Element and text position data:
# # # #

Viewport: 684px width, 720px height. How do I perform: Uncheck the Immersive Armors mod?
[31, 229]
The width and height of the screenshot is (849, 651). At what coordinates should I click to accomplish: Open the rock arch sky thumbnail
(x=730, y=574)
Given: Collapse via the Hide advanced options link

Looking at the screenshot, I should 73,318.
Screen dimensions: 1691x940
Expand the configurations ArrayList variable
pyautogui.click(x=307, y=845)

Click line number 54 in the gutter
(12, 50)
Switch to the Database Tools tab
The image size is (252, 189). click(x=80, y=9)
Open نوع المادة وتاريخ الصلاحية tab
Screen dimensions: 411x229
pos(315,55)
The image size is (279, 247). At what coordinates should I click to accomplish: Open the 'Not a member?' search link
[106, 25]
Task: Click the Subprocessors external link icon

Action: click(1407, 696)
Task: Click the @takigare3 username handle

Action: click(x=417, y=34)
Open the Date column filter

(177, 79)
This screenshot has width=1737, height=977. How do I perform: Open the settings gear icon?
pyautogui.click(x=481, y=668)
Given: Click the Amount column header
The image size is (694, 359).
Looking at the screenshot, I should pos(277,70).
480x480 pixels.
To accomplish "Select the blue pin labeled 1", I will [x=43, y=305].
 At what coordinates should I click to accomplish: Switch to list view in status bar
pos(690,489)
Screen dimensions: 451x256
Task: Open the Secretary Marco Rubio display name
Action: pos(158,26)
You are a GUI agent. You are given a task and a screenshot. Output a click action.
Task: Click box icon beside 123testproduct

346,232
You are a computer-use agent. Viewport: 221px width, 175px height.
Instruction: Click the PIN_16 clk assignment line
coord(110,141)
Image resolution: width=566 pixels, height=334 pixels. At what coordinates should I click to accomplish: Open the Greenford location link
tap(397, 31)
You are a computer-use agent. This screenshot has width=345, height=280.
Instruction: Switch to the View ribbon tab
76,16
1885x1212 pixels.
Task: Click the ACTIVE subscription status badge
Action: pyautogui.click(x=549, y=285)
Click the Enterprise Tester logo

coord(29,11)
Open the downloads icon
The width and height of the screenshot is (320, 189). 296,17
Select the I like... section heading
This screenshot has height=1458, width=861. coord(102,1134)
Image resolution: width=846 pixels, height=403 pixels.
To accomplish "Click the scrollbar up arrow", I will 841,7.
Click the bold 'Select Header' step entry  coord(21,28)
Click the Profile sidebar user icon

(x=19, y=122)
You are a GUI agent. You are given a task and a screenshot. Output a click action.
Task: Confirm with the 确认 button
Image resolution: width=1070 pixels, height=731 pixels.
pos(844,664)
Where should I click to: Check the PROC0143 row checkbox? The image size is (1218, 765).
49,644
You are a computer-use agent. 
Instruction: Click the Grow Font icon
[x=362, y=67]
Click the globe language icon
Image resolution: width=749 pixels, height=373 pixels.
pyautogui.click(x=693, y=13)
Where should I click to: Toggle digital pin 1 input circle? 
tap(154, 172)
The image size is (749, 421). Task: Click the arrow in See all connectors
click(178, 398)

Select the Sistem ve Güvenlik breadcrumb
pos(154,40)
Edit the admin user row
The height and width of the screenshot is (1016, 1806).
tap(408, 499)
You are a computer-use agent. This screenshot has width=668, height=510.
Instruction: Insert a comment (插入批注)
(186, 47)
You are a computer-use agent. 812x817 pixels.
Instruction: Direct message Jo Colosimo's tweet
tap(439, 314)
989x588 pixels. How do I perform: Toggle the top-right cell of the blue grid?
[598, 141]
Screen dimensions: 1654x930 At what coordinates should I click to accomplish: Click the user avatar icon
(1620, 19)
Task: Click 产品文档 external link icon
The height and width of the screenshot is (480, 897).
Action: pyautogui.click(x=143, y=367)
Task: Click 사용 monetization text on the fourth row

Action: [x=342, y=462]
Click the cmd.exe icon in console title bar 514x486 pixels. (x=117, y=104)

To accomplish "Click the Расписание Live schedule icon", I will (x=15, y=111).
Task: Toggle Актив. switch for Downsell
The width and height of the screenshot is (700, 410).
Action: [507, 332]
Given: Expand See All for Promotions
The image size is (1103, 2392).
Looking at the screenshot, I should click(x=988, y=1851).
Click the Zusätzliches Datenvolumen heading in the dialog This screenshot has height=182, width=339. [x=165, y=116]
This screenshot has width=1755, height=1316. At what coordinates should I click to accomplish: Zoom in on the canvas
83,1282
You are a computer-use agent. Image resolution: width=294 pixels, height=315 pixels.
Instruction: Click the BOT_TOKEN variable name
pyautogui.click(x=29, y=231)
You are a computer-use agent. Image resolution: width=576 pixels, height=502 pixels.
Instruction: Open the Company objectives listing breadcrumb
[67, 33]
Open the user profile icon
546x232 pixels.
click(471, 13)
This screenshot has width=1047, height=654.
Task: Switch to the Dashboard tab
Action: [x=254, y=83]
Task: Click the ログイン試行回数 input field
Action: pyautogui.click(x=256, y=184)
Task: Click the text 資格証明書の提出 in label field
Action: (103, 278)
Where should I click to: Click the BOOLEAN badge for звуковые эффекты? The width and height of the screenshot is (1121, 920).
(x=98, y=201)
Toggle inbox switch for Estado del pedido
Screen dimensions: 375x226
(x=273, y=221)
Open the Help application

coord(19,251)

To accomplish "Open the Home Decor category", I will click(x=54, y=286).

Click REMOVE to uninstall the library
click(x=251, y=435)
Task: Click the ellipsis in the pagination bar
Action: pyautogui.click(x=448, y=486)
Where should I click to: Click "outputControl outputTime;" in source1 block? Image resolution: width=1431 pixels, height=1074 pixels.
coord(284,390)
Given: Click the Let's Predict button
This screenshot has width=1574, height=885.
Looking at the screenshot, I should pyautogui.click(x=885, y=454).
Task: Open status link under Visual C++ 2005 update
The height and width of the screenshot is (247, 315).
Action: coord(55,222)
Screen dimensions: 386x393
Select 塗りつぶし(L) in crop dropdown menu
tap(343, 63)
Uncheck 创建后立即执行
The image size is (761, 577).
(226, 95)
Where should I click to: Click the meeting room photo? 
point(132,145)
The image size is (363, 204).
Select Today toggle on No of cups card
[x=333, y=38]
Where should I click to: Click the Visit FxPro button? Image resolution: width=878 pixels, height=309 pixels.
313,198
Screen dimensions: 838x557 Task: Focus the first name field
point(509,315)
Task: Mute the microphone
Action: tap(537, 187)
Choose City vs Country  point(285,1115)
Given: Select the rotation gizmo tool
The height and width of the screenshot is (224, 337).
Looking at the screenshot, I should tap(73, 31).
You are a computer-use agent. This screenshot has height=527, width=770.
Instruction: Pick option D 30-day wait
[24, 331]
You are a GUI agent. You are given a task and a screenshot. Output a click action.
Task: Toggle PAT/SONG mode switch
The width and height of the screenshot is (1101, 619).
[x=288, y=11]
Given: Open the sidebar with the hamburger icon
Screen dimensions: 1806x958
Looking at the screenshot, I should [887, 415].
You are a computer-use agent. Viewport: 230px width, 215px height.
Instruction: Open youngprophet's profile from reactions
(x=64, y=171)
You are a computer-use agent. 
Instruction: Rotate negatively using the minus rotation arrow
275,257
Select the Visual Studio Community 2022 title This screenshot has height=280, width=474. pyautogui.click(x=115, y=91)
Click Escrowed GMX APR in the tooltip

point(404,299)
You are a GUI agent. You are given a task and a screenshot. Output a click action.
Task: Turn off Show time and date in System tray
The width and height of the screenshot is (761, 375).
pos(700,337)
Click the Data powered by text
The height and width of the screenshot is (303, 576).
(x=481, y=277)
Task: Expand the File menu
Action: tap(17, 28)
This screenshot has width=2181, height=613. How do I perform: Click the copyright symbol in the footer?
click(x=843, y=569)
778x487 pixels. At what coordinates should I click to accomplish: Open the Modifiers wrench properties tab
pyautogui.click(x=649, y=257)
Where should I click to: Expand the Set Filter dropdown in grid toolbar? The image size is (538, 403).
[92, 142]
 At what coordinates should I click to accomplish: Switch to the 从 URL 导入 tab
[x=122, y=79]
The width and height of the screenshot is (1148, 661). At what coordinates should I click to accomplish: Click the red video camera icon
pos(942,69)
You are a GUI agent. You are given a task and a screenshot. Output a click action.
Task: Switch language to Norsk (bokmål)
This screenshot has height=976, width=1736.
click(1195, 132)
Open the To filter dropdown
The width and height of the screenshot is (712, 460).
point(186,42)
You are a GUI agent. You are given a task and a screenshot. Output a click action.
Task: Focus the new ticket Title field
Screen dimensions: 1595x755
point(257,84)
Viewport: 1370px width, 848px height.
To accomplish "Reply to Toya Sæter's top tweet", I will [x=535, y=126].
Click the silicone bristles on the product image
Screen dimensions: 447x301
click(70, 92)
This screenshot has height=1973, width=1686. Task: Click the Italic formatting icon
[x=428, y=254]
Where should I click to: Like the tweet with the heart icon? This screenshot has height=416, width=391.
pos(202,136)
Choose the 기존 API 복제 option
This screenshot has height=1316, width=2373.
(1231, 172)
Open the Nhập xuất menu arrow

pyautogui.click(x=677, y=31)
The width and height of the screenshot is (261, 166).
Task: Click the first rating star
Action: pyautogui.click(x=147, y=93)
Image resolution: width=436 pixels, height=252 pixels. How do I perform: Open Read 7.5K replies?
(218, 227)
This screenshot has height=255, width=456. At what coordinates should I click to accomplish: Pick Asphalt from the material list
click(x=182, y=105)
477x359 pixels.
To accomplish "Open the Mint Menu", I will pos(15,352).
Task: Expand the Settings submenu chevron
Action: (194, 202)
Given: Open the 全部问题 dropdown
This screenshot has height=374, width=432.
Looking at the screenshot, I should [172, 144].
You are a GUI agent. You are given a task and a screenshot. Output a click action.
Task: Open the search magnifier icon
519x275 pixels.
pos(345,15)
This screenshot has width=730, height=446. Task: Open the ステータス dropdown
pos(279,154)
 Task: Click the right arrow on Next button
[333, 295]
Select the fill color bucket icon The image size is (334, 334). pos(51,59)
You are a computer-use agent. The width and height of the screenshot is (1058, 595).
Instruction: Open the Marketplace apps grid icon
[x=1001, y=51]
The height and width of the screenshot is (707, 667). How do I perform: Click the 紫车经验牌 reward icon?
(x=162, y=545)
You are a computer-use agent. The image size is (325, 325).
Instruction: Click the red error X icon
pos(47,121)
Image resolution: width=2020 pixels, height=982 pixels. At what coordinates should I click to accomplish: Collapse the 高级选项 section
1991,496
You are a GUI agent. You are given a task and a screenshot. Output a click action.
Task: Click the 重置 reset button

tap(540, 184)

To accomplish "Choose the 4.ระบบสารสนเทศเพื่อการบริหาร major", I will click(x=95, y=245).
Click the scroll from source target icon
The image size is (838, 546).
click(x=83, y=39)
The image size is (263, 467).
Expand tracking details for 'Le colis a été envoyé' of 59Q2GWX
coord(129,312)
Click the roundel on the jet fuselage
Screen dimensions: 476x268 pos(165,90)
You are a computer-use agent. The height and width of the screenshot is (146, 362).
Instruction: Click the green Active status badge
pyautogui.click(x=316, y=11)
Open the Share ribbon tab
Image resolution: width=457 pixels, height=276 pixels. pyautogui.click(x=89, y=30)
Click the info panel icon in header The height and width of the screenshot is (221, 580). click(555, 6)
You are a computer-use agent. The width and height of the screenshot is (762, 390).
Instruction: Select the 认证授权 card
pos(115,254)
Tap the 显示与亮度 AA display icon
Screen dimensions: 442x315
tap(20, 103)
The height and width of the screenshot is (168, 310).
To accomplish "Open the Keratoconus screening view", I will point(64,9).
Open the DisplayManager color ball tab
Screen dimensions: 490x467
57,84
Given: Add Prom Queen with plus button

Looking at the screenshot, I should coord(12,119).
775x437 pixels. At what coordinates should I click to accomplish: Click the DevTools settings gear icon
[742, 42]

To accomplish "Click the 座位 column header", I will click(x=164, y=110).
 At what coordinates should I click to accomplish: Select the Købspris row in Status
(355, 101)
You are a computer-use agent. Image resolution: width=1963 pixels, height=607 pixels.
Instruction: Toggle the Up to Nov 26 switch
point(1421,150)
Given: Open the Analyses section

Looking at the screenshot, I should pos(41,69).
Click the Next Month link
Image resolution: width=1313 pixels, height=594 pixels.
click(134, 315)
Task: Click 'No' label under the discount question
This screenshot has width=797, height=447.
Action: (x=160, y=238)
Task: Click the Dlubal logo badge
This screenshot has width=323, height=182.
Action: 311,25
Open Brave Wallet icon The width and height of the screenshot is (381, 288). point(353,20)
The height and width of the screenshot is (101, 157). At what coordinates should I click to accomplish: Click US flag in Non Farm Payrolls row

# # # #

Print again, unchanged, the lines of the material from the line with "The width and height of the screenshot is (1148, 661)." up to and including the line with "point(186,42)".

*FINAL RESULT*.
The width and height of the screenshot is (1148, 661). At what coordinates should I click to accomplish: Click the red video camera icon
pos(942,69)
You are a GUI agent. You are given a task and a screenshot. Output a click action.
Task: Switch language to Norsk (bokmål)
This screenshot has height=976, width=1736.
click(1195, 132)
Open the To filter dropdown
The width and height of the screenshot is (712, 460).
point(186,42)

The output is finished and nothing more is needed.